Task statement – Give the lines below again exactly, starting with the line that holds "Click the green" and going on through the line that holds "This screenshot has width=1151, height=1036.".
[Opening Exercise input section]
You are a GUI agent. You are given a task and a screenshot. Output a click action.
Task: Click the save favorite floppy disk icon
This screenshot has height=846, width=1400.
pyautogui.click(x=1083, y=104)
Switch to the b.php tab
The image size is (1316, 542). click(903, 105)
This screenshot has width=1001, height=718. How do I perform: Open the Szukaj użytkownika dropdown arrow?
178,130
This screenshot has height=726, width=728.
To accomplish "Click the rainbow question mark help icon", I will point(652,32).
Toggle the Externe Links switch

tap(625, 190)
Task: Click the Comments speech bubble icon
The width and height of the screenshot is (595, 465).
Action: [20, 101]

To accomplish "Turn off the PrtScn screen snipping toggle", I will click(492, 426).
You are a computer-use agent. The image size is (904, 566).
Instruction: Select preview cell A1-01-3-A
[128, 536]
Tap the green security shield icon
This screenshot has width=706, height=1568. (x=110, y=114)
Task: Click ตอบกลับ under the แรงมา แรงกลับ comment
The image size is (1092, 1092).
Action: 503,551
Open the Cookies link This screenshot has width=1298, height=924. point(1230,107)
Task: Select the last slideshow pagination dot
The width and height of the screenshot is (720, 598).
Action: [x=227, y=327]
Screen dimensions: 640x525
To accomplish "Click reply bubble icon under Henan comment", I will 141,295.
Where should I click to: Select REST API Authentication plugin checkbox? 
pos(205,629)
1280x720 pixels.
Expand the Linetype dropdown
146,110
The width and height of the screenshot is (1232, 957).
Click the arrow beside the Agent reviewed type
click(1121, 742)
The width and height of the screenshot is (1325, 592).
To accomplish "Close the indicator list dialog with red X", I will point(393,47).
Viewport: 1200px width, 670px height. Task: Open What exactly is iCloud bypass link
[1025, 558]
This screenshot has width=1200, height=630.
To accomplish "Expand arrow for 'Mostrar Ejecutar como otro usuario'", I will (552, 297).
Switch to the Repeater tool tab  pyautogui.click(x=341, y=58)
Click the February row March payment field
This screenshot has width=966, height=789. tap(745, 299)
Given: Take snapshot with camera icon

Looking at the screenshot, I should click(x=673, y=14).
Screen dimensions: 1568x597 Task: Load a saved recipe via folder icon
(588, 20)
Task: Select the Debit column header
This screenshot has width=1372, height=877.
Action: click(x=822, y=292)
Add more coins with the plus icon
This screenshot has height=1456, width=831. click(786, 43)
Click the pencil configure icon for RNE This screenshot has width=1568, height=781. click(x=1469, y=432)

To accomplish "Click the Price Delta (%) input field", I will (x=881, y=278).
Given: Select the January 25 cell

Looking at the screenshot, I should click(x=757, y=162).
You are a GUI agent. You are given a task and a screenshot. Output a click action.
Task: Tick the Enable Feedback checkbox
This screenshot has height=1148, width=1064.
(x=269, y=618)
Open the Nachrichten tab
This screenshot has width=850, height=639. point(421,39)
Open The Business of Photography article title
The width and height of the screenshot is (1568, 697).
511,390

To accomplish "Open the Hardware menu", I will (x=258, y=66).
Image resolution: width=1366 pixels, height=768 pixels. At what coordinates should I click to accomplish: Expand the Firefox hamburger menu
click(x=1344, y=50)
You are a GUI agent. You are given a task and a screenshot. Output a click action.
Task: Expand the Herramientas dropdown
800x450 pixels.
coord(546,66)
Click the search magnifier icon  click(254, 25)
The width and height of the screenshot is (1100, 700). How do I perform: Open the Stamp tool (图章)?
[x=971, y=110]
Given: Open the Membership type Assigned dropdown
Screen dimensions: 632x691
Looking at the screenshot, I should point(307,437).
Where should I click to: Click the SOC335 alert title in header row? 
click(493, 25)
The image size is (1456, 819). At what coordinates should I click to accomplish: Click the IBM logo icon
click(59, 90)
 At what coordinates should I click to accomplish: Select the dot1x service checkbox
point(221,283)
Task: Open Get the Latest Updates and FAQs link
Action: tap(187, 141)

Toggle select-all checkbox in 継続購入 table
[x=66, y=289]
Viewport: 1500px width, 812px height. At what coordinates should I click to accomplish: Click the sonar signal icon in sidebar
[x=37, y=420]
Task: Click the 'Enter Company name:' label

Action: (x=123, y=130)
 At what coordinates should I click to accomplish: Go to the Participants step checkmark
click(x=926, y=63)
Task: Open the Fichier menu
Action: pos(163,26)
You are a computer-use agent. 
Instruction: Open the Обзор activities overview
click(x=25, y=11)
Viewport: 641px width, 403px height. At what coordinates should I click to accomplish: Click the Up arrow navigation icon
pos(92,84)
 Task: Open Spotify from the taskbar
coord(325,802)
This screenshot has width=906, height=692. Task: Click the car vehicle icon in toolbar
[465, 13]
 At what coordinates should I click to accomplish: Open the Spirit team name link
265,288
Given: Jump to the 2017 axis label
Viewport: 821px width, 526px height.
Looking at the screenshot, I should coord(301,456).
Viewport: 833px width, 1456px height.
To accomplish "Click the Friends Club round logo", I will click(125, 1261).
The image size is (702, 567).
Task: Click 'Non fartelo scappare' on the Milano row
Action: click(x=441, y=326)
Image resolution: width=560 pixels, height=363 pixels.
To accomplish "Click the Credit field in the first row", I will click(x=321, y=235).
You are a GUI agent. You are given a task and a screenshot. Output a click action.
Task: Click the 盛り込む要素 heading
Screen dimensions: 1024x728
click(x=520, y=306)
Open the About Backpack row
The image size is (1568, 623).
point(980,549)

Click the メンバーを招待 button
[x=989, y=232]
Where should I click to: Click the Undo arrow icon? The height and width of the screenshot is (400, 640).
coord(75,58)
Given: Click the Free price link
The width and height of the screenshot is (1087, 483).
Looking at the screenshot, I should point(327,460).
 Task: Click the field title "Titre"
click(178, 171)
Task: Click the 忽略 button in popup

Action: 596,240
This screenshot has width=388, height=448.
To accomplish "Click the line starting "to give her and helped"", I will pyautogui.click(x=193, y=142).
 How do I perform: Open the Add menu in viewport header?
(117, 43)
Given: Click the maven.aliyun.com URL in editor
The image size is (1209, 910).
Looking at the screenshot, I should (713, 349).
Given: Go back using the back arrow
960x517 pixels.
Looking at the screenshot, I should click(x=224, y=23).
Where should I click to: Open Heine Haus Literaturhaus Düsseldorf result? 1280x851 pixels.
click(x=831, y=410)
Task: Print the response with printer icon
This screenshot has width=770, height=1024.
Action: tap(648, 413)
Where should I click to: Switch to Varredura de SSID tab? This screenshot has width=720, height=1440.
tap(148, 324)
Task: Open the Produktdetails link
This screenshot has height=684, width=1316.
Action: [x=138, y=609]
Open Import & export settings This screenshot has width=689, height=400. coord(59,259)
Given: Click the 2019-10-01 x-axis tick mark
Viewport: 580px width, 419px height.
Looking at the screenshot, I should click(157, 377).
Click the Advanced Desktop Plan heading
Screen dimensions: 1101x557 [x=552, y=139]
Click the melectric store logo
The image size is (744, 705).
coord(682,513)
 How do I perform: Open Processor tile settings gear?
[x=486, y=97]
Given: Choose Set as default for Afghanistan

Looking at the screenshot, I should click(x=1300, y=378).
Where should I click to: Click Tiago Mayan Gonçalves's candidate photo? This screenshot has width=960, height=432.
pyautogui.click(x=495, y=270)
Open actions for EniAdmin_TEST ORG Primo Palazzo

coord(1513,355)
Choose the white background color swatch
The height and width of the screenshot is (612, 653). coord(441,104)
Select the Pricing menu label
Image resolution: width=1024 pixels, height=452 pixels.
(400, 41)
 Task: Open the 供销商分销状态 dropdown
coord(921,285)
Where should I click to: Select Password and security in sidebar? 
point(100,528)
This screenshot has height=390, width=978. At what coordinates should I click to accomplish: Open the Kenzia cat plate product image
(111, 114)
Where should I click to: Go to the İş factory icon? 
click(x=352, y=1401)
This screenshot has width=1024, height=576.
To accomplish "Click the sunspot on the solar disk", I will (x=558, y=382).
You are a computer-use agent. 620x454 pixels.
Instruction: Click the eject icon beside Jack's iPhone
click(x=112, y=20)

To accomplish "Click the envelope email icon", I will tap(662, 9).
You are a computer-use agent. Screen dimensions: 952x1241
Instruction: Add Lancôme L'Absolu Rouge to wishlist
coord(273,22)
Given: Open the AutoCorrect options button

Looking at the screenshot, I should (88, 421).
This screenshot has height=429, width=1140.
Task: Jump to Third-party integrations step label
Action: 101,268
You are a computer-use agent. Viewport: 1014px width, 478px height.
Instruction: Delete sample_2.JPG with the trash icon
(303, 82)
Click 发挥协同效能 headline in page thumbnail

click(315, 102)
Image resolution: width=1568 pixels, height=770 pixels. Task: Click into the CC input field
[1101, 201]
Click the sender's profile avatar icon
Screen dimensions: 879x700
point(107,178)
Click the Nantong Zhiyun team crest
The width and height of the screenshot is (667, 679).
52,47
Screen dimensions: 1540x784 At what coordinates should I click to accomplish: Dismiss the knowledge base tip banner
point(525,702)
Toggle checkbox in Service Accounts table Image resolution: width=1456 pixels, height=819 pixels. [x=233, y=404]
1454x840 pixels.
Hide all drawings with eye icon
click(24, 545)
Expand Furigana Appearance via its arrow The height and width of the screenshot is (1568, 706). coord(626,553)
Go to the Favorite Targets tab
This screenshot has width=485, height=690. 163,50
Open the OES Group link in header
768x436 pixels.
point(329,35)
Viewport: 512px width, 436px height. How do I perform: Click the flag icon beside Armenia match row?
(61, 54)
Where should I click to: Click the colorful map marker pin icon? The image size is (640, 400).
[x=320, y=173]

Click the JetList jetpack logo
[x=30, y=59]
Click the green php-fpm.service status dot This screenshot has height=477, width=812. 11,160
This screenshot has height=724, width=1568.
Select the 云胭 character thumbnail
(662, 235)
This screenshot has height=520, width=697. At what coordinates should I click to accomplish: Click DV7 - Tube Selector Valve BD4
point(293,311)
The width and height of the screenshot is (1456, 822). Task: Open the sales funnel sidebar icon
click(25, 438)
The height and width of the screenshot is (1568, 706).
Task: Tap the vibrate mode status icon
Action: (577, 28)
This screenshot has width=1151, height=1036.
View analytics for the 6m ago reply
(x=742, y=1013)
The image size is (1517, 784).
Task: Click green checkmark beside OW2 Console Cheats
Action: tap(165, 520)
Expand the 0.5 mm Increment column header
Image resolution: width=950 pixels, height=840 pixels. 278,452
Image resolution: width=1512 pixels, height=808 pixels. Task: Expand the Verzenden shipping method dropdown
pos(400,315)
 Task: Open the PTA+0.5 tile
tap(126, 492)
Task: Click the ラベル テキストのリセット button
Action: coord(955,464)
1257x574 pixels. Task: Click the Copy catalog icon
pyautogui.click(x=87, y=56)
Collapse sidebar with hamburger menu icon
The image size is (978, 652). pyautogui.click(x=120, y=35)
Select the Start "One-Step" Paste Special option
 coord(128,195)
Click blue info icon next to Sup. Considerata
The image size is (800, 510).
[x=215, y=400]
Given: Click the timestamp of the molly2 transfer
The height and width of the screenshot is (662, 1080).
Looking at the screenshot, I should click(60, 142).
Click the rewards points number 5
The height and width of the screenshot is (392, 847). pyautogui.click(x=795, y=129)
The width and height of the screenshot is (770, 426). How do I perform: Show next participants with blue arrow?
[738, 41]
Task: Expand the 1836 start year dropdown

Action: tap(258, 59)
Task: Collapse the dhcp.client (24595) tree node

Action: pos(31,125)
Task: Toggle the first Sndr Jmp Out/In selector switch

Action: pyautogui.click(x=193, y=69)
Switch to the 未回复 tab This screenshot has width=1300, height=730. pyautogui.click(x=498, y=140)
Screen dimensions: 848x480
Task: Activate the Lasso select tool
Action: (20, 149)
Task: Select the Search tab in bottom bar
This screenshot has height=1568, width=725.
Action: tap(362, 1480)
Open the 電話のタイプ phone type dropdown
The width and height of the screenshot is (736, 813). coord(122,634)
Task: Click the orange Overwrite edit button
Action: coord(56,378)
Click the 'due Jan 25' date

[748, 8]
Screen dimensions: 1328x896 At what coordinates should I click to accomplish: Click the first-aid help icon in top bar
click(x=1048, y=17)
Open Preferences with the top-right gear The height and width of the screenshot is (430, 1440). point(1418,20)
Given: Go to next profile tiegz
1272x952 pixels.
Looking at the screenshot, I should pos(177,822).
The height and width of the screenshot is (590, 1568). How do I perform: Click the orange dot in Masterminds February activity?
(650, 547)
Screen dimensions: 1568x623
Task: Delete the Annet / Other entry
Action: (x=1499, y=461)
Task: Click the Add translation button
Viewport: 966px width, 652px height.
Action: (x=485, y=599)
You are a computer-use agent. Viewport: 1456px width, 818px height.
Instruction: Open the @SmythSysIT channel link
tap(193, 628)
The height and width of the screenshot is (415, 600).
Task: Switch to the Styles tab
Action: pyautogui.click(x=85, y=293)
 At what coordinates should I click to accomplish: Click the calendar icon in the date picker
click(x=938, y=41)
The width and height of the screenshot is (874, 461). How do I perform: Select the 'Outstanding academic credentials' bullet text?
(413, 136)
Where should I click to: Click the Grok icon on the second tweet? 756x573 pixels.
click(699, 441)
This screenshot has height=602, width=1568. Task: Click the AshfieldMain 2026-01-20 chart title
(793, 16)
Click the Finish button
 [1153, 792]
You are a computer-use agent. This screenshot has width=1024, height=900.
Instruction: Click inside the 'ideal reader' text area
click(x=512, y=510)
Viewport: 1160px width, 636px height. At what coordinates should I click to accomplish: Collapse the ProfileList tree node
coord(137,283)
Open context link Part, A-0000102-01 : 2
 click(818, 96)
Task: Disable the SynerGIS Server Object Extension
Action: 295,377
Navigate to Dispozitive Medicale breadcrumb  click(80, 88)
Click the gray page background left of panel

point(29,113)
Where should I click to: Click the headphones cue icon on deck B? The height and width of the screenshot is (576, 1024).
[Closing Exercise input section]
Completed exercise –
Click the green php-fpm.service status dot This screenshot has height=477, width=812. 11,160
This screenshot has height=724, width=1568.
Select the 云胭 character thumbnail
(662, 235)
This screenshot has height=520, width=697. At what coordinates should I click to accomplish: Click DV7 - Tube Selector Valve BD4
point(293,311)
The width and height of the screenshot is (1456, 822). Task: Open the sales funnel sidebar icon
click(25, 438)
The height and width of the screenshot is (1568, 706).
Task: Tap the vibrate mode status icon
Action: (577, 28)
This screenshot has width=1151, height=1036.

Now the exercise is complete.